A Computer-Controlled Microgravity Bioreactor
Barksdale, Masais; Sridharan, Arati; Jaczynski, Andrew; Shaerzadeh, Amirhossein; Labelle, Jeffrey; and Pizziconi, Vincent
Harrington Department of Engineering, Arizona State University
Microgravity bioreactors are designed to emulate environments in which living cells are allowed to grow under reduced gravitational influence. One of the key design issues in commercial bioreactors is the lack of real time control of the continuously changing tissue mass. In order to maintain a microgravity environment, the continuously growing 3-D tissue mass must be held at a fixed position to minimize the effects of unit gravitational influence on living cells throughout the culture period. The approach taken herein to achieve this desired performance is to re-design the microgravity bioreactor with a computer-controlled, real-time feedback control system. The main components of the bioreactor feedback control system are a light source, a photo detector, a data acquisition interface board, and a custom-designed, software control algorithm that, in operation, will be capable of tracking the cell mass location in real time and, when necessary, automatically adjusts system parameters to maintain the cell mass at the optimal location.
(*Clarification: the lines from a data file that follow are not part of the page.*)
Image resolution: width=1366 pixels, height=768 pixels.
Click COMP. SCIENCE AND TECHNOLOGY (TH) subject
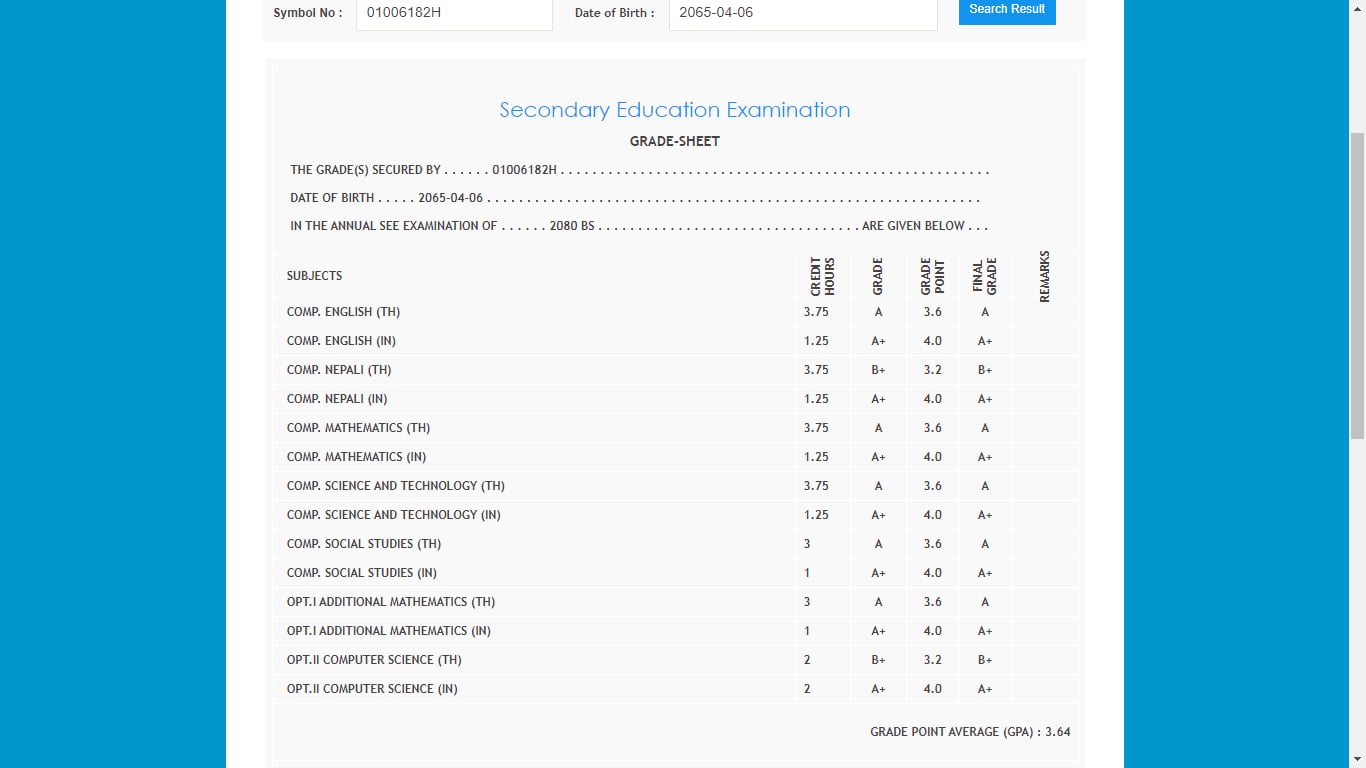pos(396,486)
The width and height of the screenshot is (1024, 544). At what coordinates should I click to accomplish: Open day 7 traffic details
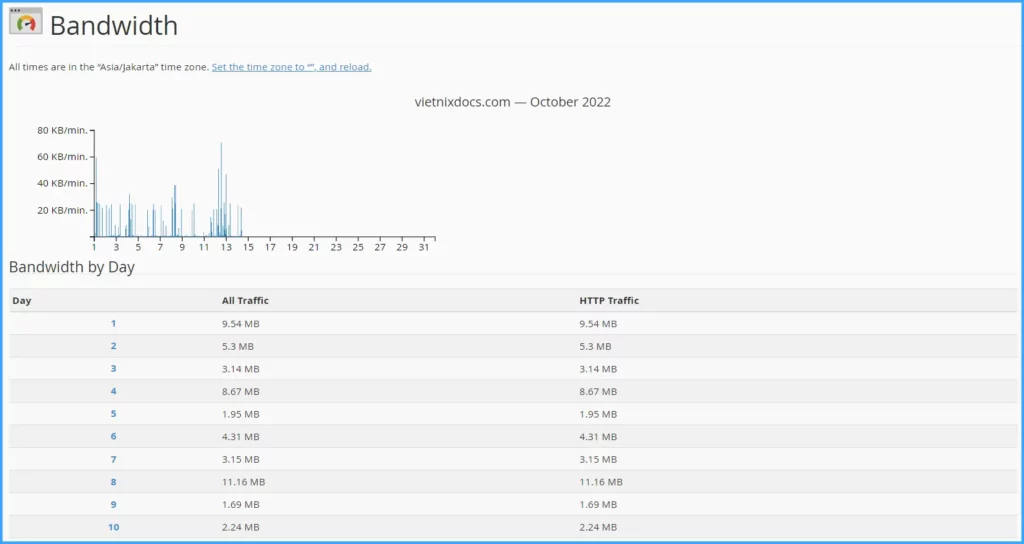(x=113, y=459)
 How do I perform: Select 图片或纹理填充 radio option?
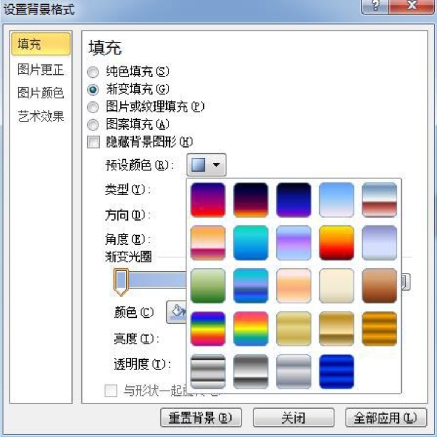[93, 107]
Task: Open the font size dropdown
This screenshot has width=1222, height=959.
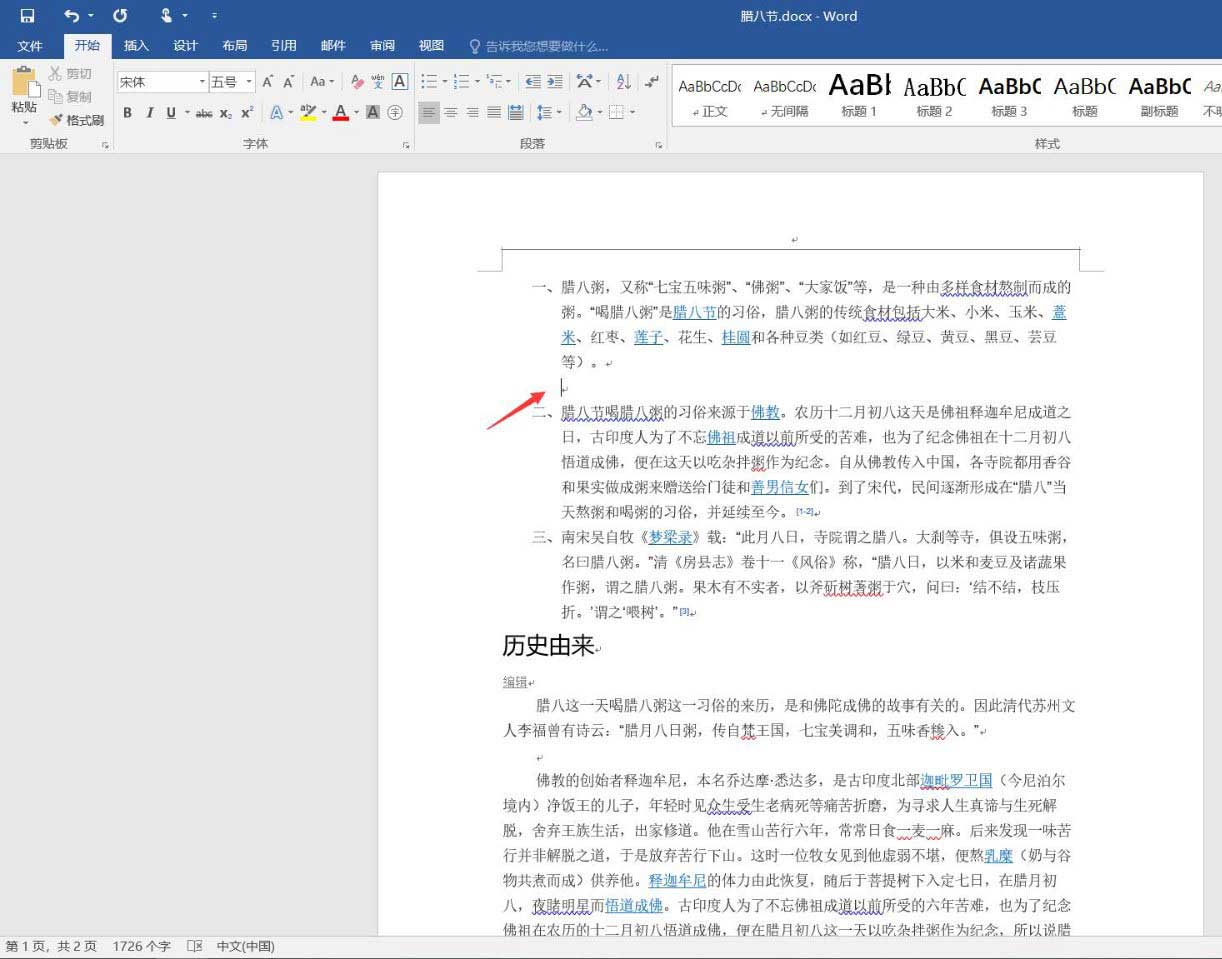Action: tap(247, 81)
The current focus is on design and development of the control system that, after assembly, will undergo in vitro prototype verification tests during the spring semester. The initial prototype verification tests will include non-living, particle masses of different sizes that will be used to verify the basic design features and the feedback control system. Final prototype tests will involve the verification of the real time, microgravity control of living cells. Once achieved, it will then be possible to determine the affects of a continuous microgravity environment on diverse living cell systems in culture.